Objective A >>
In the browser testing steps, what minimum size must touch targets be on mobile?

-- begin Passage provided --

STEP A — NAVIGATE EVERY SCREEN: For each screen related to $FEATURE: 1. browser_navigate to the screen URL 2. browser_snapshot — capture the accessibility tree (This gives you the REAL selectors, roles, and accessible names. Never guess selectors. Always get them from the live app.) 3. browser_take_screenshot — save to qa/browser-tests/$FEATURE/ 4. Compare what you see against docs/SCREENS.md and wireframes/ 5. Log any discrepancies immediately
STEP B — TEST EVERY INTERACTION: On each screen: 1. browser_click every button — verify correct result 2. browser_type into every input — verify it accepts input 3. browser_select_option on every dropdown 4. browser_press_key Tab through the page — verify focus order 5. browser_press_key Enter on focused buttons — verify activation 6. For forms: submit with valid data, empty data, and invalid data
STEP C — TEST THE HAPPY PATH LIVE: Read P0 acceptance criteria from docs/PRD.md. Execute each Given/When/Then by actually doing it in the browser: - browser_navigate to start - browser_type / browser_click / browser_select_option to perform actions - browser_verify_text_visible / browser_verify_element_visible for assertions - browser_take_screenshot at each step
STEP D — RESPONSIVE CHECK: For the 3 most important screens: browser_resize width=1440 height=900 → browser_take_screenshot (desktop) browser_resize width=768 height=1024 → browser_take_screenshot (tablet) browser_resize width=375 height=812 → browser_take_screenshot (mobile) Verify: no overflow, no cut-off content, touch targets ≥ 44px on mobile
STEP E — HEALTH CHECK: browser_console_messages — flag any JavaScript errors or warnings browser_network_requests — flag any failed requests (4xx/5xx)

-- end Passage provided --
-- begin Record extracts --

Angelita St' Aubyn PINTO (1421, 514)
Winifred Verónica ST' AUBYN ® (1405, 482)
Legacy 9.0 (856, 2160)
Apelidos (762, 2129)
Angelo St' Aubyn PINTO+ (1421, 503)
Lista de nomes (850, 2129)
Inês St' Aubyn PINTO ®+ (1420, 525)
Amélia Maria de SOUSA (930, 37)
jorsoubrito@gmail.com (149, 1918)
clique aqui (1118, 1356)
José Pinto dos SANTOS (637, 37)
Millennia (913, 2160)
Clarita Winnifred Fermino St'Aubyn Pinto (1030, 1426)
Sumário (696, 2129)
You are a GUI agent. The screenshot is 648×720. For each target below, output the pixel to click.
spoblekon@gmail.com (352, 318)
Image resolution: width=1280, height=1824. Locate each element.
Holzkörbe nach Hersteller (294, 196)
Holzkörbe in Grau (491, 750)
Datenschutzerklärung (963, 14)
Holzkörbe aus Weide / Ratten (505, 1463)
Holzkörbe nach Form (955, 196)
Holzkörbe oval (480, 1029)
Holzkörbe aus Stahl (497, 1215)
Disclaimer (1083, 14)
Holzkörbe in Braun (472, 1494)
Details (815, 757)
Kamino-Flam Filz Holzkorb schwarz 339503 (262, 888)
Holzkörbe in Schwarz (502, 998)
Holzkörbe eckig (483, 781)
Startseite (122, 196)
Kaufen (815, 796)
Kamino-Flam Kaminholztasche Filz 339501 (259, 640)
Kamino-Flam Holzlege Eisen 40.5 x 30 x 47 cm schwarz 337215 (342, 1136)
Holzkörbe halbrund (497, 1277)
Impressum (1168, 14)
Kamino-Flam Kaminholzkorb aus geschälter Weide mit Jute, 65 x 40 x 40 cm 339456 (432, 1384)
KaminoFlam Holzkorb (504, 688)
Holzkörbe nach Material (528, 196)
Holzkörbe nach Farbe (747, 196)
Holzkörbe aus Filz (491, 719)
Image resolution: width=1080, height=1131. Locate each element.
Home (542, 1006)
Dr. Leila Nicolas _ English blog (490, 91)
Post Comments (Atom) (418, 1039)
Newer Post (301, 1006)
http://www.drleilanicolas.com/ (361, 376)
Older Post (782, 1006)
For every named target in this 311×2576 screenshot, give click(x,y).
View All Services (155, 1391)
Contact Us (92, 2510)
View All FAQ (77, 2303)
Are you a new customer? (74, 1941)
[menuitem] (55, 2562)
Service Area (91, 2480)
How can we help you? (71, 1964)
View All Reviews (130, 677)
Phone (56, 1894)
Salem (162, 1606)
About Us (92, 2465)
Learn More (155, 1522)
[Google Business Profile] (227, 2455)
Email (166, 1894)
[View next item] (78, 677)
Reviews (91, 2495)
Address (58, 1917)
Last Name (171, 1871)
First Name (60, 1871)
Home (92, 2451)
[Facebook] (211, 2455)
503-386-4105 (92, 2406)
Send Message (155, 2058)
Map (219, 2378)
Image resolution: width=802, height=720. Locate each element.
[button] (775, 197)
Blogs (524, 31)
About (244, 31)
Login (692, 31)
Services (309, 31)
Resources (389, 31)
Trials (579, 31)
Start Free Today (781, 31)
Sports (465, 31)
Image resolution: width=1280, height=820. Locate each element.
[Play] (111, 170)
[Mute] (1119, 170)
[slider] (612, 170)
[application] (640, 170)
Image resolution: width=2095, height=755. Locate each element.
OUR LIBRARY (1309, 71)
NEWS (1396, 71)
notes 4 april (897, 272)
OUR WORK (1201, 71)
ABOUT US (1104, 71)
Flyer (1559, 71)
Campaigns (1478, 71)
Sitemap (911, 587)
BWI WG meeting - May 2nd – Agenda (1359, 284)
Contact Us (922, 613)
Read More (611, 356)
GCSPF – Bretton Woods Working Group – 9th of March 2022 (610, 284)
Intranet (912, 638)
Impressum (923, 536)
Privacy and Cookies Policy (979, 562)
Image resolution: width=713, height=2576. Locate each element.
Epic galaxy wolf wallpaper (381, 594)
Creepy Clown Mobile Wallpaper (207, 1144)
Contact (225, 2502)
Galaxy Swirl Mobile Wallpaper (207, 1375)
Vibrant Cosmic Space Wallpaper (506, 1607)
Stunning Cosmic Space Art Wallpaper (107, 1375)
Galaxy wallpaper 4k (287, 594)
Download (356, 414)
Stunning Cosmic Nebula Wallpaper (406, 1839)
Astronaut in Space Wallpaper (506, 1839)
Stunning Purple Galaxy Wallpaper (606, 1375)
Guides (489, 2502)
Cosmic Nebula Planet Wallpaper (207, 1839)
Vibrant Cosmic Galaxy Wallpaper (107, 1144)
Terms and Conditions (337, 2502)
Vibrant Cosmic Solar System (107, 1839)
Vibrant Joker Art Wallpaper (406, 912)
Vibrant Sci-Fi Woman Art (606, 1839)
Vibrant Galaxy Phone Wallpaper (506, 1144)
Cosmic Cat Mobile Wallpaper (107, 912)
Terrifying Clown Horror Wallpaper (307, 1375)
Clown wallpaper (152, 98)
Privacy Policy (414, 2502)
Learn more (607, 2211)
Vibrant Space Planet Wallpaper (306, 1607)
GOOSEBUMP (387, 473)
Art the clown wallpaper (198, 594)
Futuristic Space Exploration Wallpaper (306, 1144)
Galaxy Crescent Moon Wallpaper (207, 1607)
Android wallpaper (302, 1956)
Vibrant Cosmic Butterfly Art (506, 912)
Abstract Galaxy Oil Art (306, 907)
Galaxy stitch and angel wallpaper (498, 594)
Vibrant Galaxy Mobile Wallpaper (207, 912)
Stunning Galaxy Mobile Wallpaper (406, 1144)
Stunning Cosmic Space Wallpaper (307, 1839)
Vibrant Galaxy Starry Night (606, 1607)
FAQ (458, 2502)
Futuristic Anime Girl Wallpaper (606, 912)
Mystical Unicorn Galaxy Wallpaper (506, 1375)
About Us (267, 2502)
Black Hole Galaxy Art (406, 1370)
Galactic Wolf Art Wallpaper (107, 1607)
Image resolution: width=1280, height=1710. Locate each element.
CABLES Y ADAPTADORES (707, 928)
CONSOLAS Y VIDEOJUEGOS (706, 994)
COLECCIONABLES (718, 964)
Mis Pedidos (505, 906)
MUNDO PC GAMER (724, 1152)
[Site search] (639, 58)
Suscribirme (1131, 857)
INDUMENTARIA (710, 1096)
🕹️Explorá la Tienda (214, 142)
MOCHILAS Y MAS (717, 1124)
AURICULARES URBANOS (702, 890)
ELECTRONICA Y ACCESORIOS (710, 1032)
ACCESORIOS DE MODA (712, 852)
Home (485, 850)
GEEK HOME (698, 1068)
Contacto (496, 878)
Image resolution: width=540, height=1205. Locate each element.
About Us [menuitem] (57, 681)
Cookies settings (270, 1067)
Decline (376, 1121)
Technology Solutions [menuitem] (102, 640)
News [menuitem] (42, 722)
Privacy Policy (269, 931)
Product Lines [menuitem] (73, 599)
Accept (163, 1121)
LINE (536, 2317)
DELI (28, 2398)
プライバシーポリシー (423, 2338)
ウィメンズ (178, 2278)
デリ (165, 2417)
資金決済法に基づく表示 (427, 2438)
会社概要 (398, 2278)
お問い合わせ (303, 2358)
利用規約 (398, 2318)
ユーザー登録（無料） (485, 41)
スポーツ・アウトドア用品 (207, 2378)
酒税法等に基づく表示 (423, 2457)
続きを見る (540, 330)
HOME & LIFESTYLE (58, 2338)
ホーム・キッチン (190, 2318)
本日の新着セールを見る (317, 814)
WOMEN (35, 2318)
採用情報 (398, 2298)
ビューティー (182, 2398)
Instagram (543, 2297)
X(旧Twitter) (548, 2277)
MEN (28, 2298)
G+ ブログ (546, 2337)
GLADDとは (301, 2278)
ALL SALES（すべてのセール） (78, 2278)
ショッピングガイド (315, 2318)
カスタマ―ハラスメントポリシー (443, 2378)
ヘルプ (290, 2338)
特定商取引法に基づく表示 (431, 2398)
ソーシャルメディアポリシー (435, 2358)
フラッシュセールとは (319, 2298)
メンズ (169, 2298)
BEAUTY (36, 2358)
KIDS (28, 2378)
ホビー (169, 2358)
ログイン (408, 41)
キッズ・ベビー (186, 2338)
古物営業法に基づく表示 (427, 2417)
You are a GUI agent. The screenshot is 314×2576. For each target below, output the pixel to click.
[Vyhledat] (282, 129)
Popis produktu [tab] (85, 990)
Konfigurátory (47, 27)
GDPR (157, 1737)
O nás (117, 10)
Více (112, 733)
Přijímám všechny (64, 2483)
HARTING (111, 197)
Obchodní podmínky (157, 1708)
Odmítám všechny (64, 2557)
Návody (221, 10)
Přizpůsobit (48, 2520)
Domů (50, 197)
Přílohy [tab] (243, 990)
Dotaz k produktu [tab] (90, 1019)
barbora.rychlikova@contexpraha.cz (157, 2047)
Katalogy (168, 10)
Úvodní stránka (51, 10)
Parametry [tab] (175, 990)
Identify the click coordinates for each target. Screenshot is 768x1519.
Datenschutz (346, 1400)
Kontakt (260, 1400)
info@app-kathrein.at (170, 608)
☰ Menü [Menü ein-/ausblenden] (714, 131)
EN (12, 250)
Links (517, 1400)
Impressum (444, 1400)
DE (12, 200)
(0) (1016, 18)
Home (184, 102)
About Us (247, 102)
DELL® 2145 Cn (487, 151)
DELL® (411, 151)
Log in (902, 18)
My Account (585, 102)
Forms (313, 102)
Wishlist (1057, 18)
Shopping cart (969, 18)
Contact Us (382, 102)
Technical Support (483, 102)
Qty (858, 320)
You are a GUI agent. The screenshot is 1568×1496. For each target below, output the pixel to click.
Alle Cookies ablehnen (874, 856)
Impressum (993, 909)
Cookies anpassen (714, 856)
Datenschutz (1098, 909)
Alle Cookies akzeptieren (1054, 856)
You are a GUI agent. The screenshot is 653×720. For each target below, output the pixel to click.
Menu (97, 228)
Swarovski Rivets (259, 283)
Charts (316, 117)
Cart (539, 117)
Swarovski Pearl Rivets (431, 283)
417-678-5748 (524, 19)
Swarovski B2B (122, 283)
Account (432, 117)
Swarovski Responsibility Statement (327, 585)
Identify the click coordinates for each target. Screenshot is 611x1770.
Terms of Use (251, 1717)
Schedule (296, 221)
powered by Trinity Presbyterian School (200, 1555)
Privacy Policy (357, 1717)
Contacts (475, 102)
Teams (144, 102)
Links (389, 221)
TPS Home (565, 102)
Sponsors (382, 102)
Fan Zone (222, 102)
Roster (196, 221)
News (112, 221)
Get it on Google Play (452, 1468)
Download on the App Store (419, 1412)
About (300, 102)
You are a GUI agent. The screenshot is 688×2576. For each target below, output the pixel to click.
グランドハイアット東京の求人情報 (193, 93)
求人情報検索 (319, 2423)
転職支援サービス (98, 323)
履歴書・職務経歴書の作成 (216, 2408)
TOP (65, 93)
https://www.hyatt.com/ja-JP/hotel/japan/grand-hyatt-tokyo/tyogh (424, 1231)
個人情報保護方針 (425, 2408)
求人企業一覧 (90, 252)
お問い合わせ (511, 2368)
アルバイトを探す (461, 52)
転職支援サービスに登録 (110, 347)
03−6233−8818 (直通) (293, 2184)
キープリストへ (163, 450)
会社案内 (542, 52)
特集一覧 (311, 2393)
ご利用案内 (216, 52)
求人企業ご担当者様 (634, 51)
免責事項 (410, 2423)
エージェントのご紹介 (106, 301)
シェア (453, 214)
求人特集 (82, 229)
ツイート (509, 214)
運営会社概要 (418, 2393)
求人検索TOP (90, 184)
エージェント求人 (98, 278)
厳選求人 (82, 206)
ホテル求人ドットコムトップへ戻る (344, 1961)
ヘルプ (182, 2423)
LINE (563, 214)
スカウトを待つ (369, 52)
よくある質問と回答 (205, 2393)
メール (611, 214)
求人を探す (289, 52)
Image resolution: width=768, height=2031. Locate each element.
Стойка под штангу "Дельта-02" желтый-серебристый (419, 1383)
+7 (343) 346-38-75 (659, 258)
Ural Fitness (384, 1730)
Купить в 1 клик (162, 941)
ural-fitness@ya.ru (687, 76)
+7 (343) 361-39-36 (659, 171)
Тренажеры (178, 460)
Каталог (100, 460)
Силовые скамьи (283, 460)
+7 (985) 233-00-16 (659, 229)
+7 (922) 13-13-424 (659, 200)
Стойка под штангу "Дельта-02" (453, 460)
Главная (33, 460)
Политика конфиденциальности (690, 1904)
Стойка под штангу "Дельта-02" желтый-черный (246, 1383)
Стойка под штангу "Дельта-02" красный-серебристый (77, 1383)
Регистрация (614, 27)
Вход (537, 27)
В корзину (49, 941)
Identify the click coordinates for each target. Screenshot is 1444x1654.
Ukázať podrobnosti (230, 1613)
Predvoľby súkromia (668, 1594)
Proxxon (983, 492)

-- end Record extracts --

Objective B >>
Output the entries as a Markdown table with columns "Row" and "Entry", starting at the line that contains "Screenshot is 1444x1654." and ending at the last entry, leaving out blank lines.

Written answer A >>
At least 44px.

Written answer B >>
| Row | Entry |
|---|---|
| 1 | Identify the click coordinates for each target. Screenshot is 1444x1654. |
| 2 | Ukázať podrobnosti (230, 1613) |
| 3 | Predvoľby súkromia (668, 1594) |
| 4 | Proxxon (983, 492) |